Related papers: A Unified Framework for Multimodal, Multi-Part Human Motion Synthesis

A Unified Framework for Multimodal, Multi-Part Human Motion Synthesis

URL: http://arxiv.org/abs/2311.16471v1
Date: Tue, 28 Nov 2023 04:13:49 GMT
Title: A Unified Framework for Multimodal, Multi-Part Human Motion Synthesis
Authors: Zixiang Zhou, Yu Wan, Baoyuan Wang
Abstract summary: We introduce a cohesive and scalable approach that consolidates multimodal (text, music, speech) and multi-part (hand, torso) human motion generation. Our method frames the multimodal motion generation challenge as a token prediction task, drawing from specialized codebooks based on the modality of the control signal.
Score: 17.45562922442149
License: http://creativecommons.org/licenses/by/4.0/
Abstract: The field has made significant progress in synthesizing realistic human motion driven by various modalities. Yet, the need for different methods to animate various body parts according to different control signals limits the scalability of these techniques in practical scenarios. In this paper, we introduce a cohesive and scalable approach that consolidates multimodal (text, music, speech) and multi-part (hand, torso) human motion generation.
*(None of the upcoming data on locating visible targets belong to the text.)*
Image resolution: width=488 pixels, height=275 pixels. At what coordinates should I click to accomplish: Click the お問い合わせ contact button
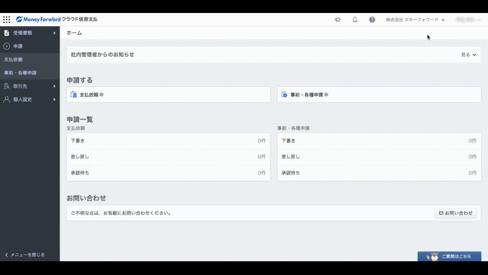click(456, 213)
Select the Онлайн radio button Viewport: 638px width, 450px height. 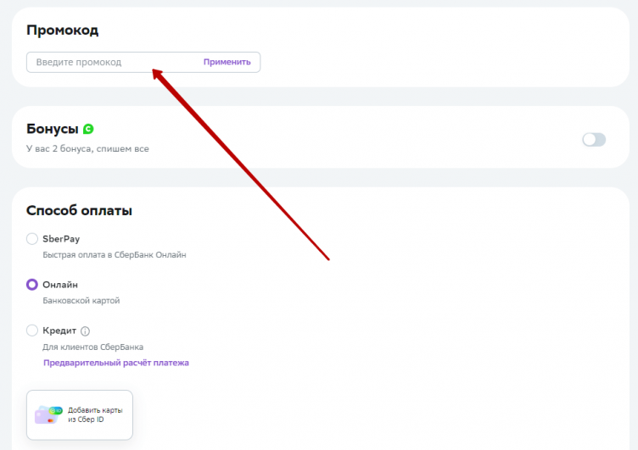32,285
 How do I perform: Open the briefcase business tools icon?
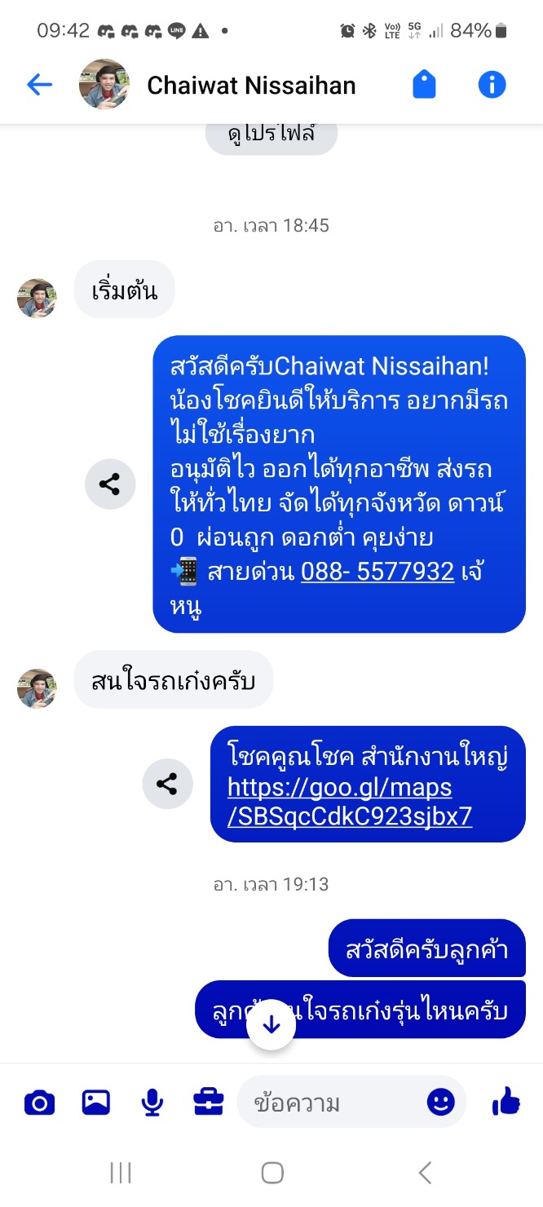point(208,1103)
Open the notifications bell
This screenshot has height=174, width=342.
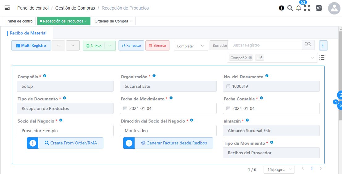click(298, 8)
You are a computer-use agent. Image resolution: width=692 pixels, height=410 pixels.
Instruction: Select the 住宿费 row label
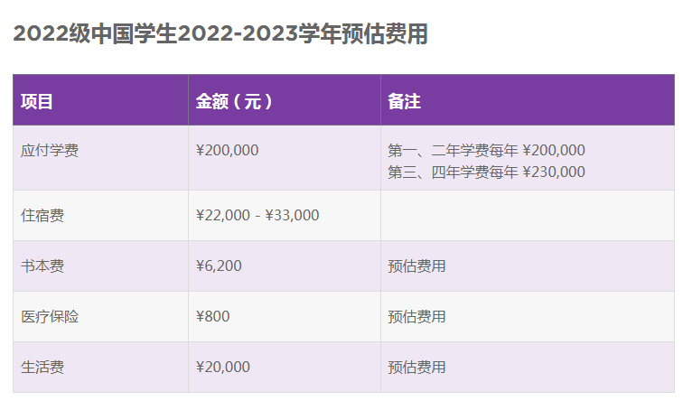pos(42,215)
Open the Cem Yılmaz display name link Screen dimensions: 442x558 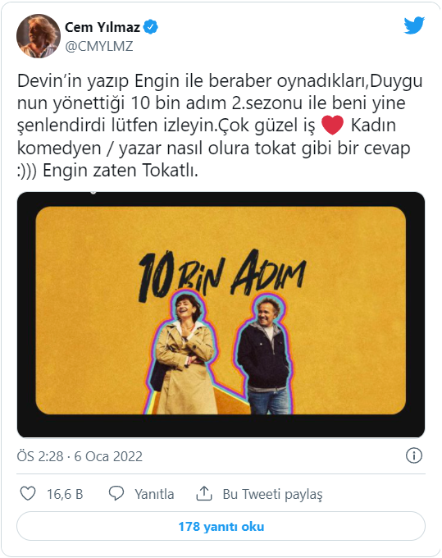103,27
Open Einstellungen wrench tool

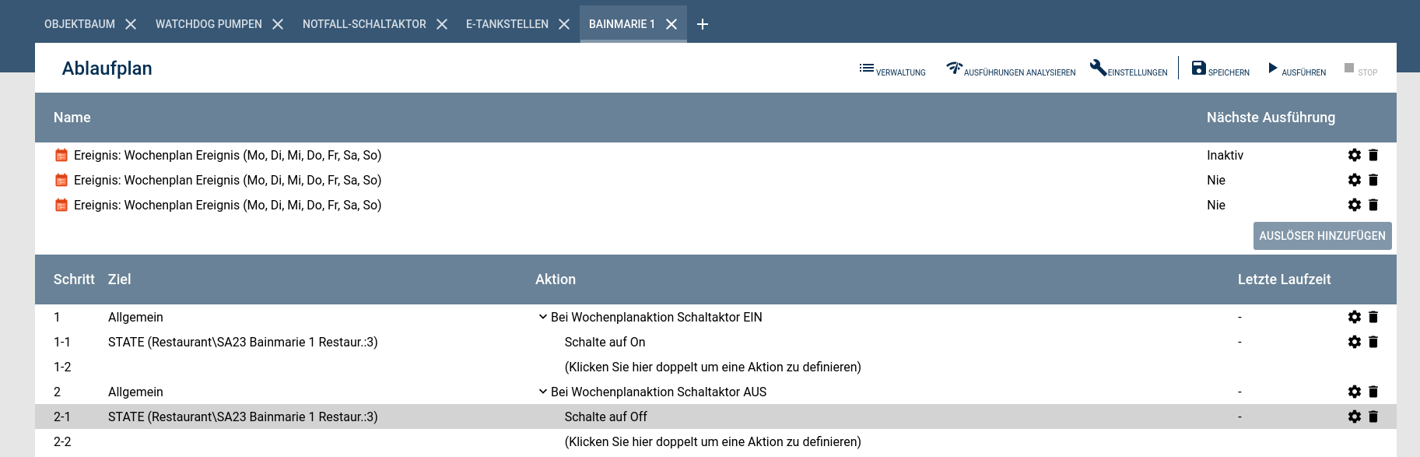[x=1098, y=68]
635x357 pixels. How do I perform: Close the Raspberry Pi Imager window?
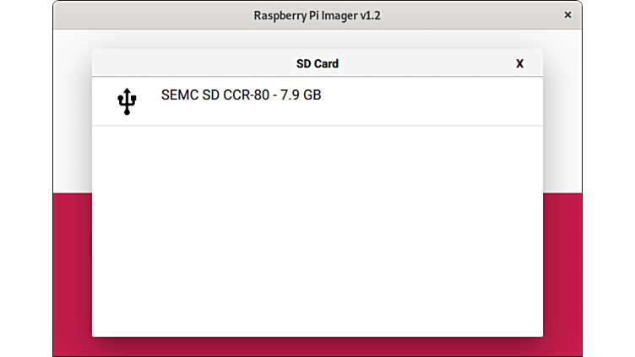567,15
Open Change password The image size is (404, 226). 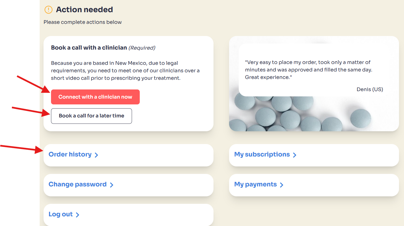(x=78, y=184)
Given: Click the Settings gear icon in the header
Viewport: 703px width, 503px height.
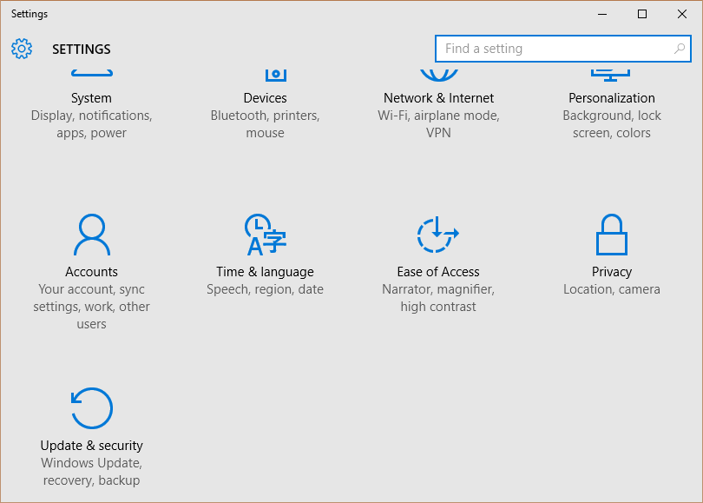Looking at the screenshot, I should click(22, 49).
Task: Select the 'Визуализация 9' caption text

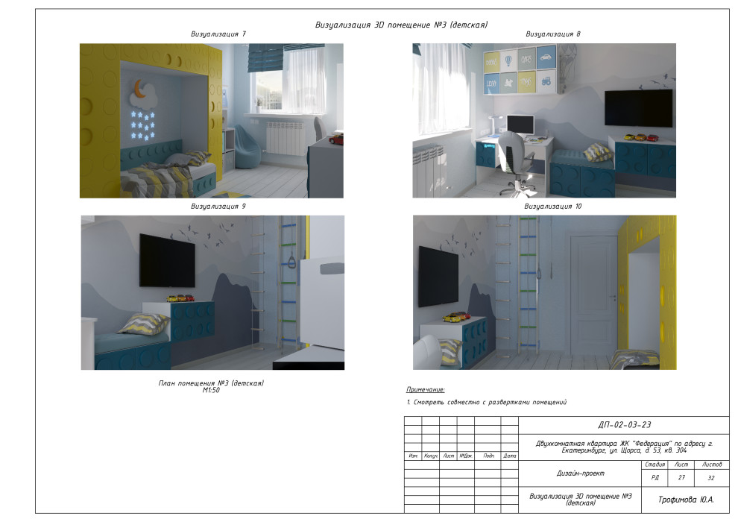Action: click(218, 206)
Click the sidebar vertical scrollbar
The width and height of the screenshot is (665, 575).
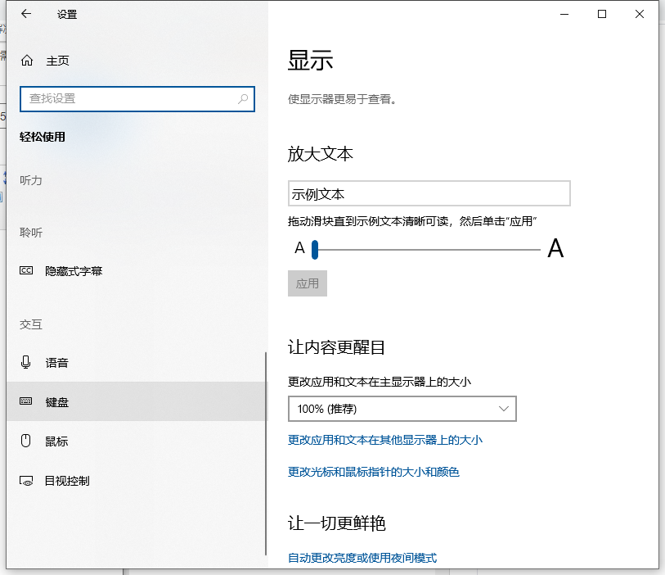coord(265,450)
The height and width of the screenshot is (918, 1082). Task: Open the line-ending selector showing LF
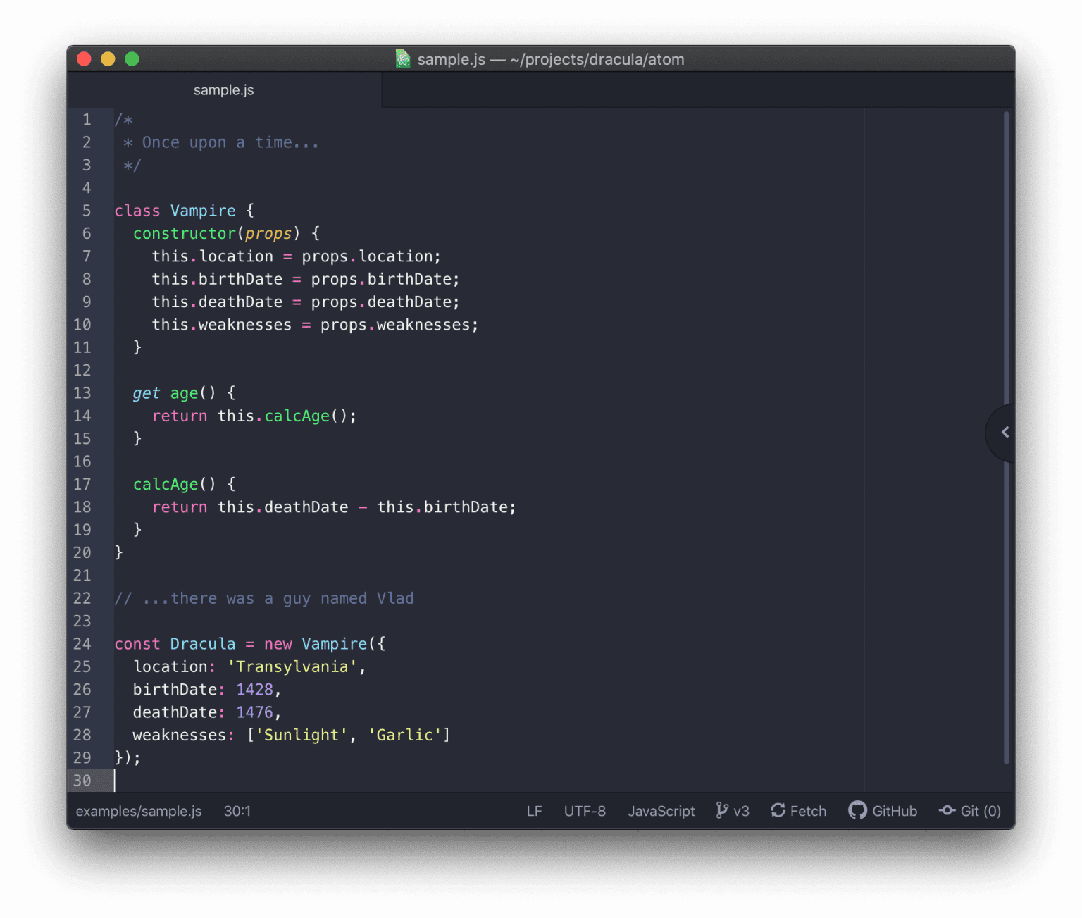pyautogui.click(x=535, y=810)
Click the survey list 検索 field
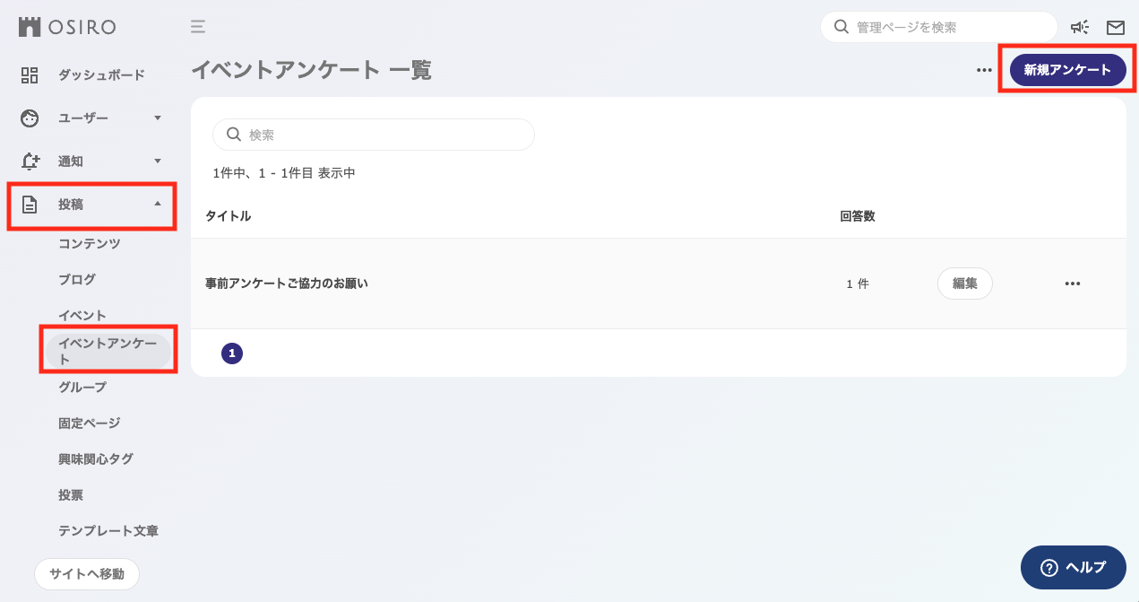The image size is (1139, 602). point(385,135)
Our methodology unfolds in several steps: We begin by quantizing the motions of diverse body parts into separate codebooks tailored to their respective domains. Next, we harness the robust capabilities of pre-trained models to transcode multimodal signals into a shared latent space. We then translate these signals into discrete motion tokens by iteratively predicting subsequent tokens to form a complete sequence. Finally, we reconstruct the continuous actual motion from this tokenized sequence. Our method frames the multimodal motion generation challenge as a token prediction task, drawing from specialized codebooks based on the modality of the control signal. This approach is inherently scalable, allowing for the easy integration of new modalities. Extensive experiments demonstrated the effectiveness of our design, emphasizing its potential for broad application.

Related papers

VersatileMotion: A Unified Framework for Motion Synthesis and Comprehension [26.172040706657235]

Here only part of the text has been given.